A competent nurse might, by sight, be able to evaluate if the patient’s pain was nausea, as in heartburn, or if the clutching pain seemed to affect the patient’s breathing or numb the patient’s limbs as might be typical of an oncoming heart attack. A proficient nurse might be able to assess the immediate severity of the condition-even if the pain was heart-related, she or he might be able to offer a finer-tuned diagnosis and plan. For example, if the patent’s angina was life threatening and required immediate care, or if the pain could be taken care of through a nitroglycerin tablet, for example, and patient rest, before a doctor was called for to evaluate the patient’s physical health and provide advice regarding future heart care.

Finally, an expert nurse might be able to assess, having seen many heart attacks and heart burn patients go through the ER, might know what was needed almost by sight. The expert nurse would likely be also better skilled in comforting the patient and thus lessening the trauma of the patient’s trip to the ER and the final diagnosis.
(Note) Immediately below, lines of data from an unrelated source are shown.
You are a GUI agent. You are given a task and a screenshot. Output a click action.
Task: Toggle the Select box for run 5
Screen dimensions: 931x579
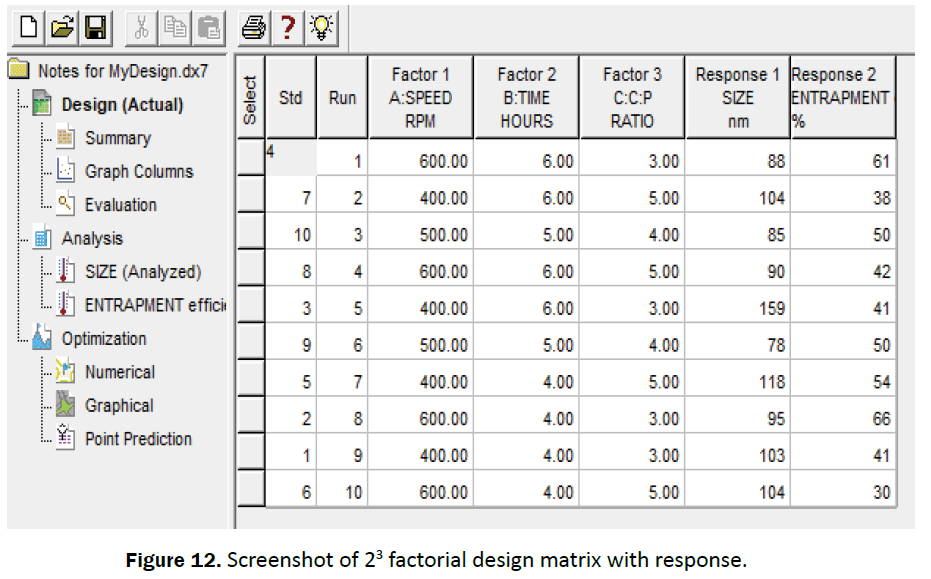point(251,308)
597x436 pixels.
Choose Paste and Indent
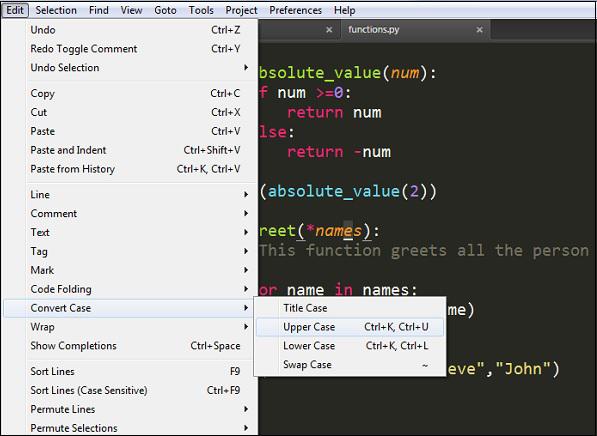click(130, 150)
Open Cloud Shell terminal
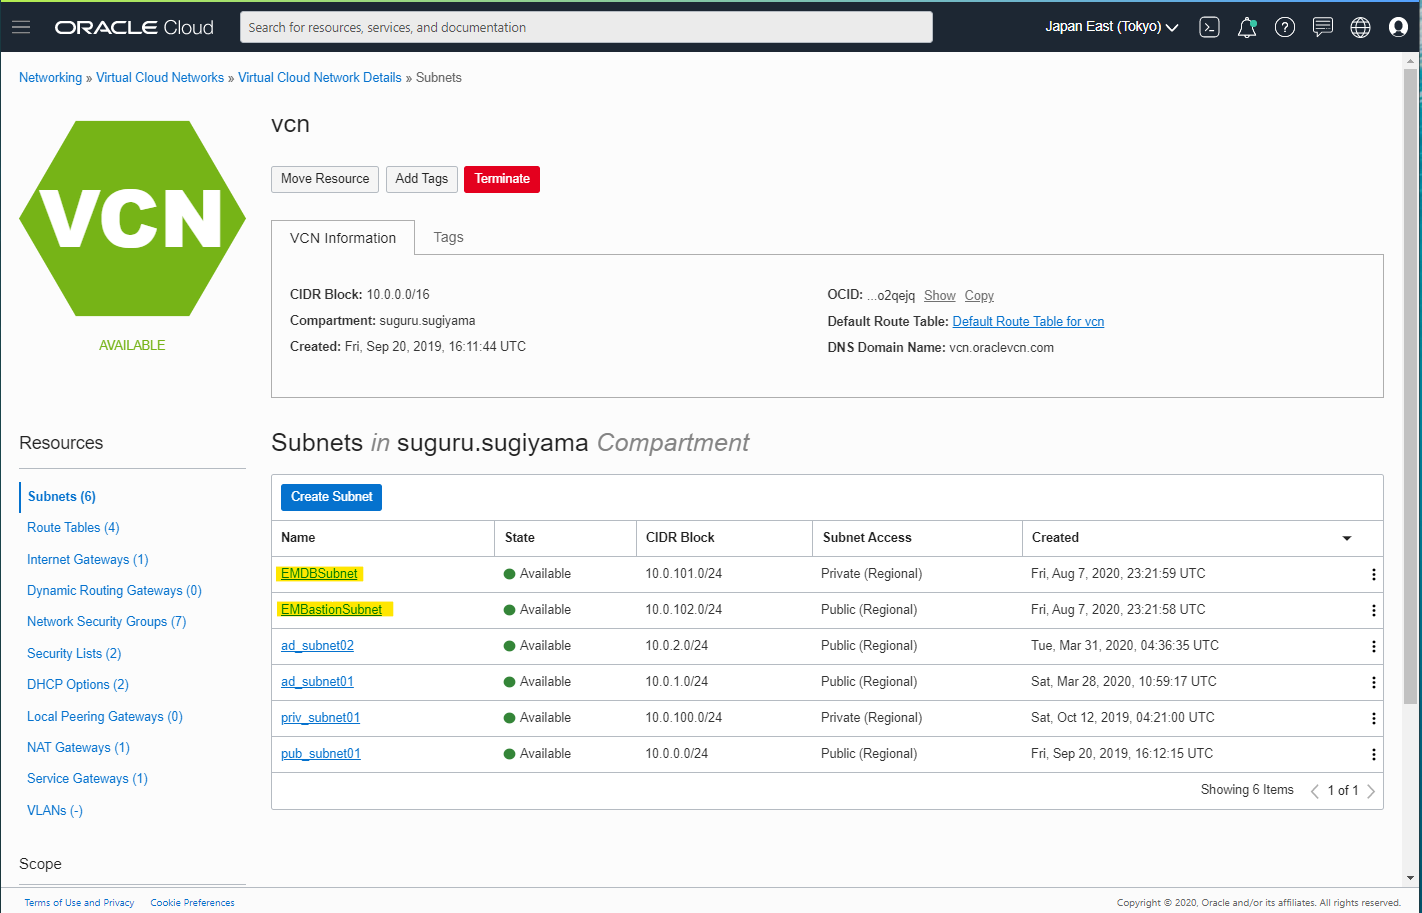This screenshot has height=913, width=1422. click(x=1209, y=27)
However, it is important to remember at all junctures of this decision-making process, that a crowded or understaffed ER can interfere with such holistic judgment, although the more experienced a nurse is in high-pressure situations, the better able he or she will be to filter out such unnecessary environmental static such as an argument with a colleague, the lateness of the hour, or an uncooperative patient. Experience is not a panacea, but combined with an effective use of clinical decision making and the nursing process, experience combined with the simultaneous and effective deployment of rational and intuitive judgment is the best personal asset a nurse offer to a patient.